MAX36210

As Internet connectivity and greater intelligence get integrated into more products, these products can also boast more potential points of vulnerability if left unprotected. Embedded security technologies, such as security supervisors, can safeguard these designs from hacking, counterfeiting, and other security breaches faced by Internet of things (IoT) designs. The MAX36210 is a low-power security supervisor designed for fiscal memory, internet security and IP protection applications that require certificate-based or other public key cryptography schemes. The device also incorporates a sophisticated security mechanism to protect sensitive information in secure memory; two pairs of external sensor input and environmental monitors (temperature, voltage, and die shield sensors) erase the on-chip secure memory when an attack condition is detected.

SPI, I²C, and UART interfaces (one each) are provided for secure, flexible communication to external system nodes. Device control and configuration are performed through an SPI, I²C, or UART interface.

The MAX36210 includes 1KB of battery-backed nonvolatile SRAM that is always protected by dynamic sensors and environmental sensors. This memory is provided for secure data storage where data is automatically encrypted/decrypted by a AES-256 master key upon access. When there is a tamper event, it causes the device to instantly wipe the AES-256 master key as well as other sensitive contents. Tamper source and time of tamper are recorded in battery-backed registers. In addition, the MAX36210 enters into a reset state until the source of the tamper is removed. With the combination of the above features and tamper detection circuit, the MAX36210 supports active tamper resistance, which is required by FIPS140 and PCI standards.

The MAX36210 also includes 4KB of flash for storing less critical information that the content needs to remain intact upon a tamper attack.

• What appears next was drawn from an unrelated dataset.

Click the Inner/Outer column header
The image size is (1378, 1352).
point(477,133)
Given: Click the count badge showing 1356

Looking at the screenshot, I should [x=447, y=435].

Sensitive data (such as secret keys and private keys) transfer between the MAX36210 and a host processor is protected by a AES-128 root key. Sensitive data in NVSRAM or flash is encrypted by the AES-128 root key before data is sent over SPI, I²C, or UART. The host processor must decrypt the data with the corresponding AES-128 root key to retrieve useful information.

The communication link between the MAX36210 and a host processor can also be secured by using an integrated authentication protocol as an additional layer of security to ensure the MAX36210 responds only to an authenticated device. Authentication is optional, but once it is enabled, it cannot be disabled.

A true random number generator (TRNG) is included for key generation and challenge generation. An SP800-90A compliant process is applied on the TRNG output.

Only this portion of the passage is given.